Una sinapsi artificiale ispirata al sistema visivo umano

Presentato sulla rivista Scientific Reports, il progetto nasce dall’osservazione del funzionamento del sistema visivo umano, noto per la sua efficienza nel filtrare solo le informazioni visive rilevanti, evitando di processare ogni dettaglio e consumando così pochissima energia. Questo meccanismo è stato preso come modello per sviluppare una sinapsi artificiale capace di svolgere operazioni logiche direttamente alla fonte, ovvero durante la ricezione della luce.

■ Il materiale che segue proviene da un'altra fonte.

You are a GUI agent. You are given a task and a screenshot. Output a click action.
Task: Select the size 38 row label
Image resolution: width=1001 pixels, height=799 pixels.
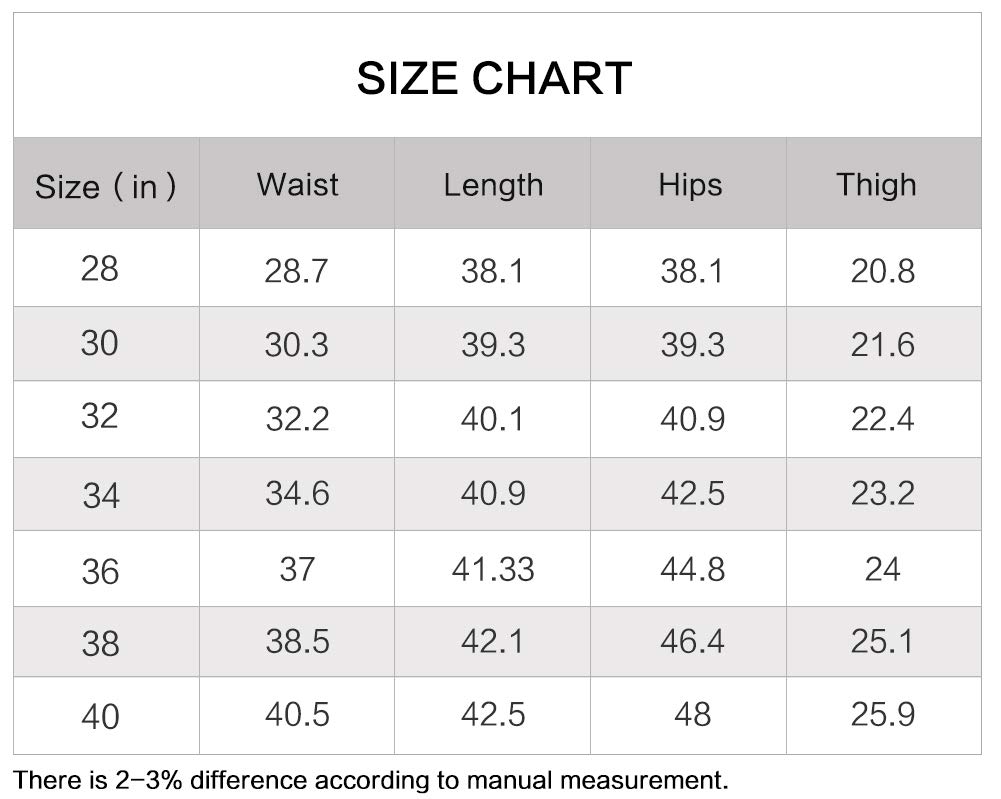tap(101, 643)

Il dispositivo si basa su due celle solari sensibilizzate da coloranti (DSSC), ciascuna progettata per rispondere a precise lunghezze d’onda della luce visibile. Quando esposte alla luce, queste celle generano una risposta elettrica bipolare: una tensione positiva per la luce blu e una negativa per quella rossa.

Questo meccanismo consente alla sinapsi di distinguere con estrema precisione diverse tonalità di colore e, contemporaneamente, di eseguire operazioni logiche fondamentali per il riconoscimento visivo.

La risoluzione raggiunta è di 10 nanometri, un dettaglio molto vicino a quello della visione umana. Inoltre, integrata in una rete di calcolo fisico, la sinapsi ha dimostrato di riconoscere movimenti umani rappresentati da combinazioni di rosso, verde e blu con un’accuratezza dell’82% usando una sola unità.

Energia solare e applicazioni a basso consumo per la visione artificiale

Uno degli aspetti più rivoluzionari di questa sinapsi artificiale è la sua completa autonomia energetica. Il sistema funziona esclusivamente grazie all’energia solare, senza necessità di batterie o alimentazione esterna, rendendolo estremamente adatto a dispositivi mobili o situazioni in cui il risparmio energetico è fondamentale.

Questa caratteristica lo rende un candidato ideale per una vasta gamma di applicazioni: dai droni e veicoli autonomi che necessitano di sistemi di visione leggeri e poco energivori, fino agli smartphone di nuova generazione e ai dispositivi medici portatili, dove l’efficienza e la durata della batteria sono cruciali.

Oltre a migliorare il riconoscimento di segnali visivi in ambito urbano, come semafori o pedoni, la sinapsi potrebbe essere integrata in tecnologie di realtà aumentata e virtuale, offrendo un’elaborazione visiva più efficiente e sostenibile.

Il professor Takashi Ikuno, responsabile del progetto, ha sottolineato come l’obiettivo sia sviluppare tecnologie di visione artificiale che siano allo stesso tempo compatte, precise e a basso consumo energetico.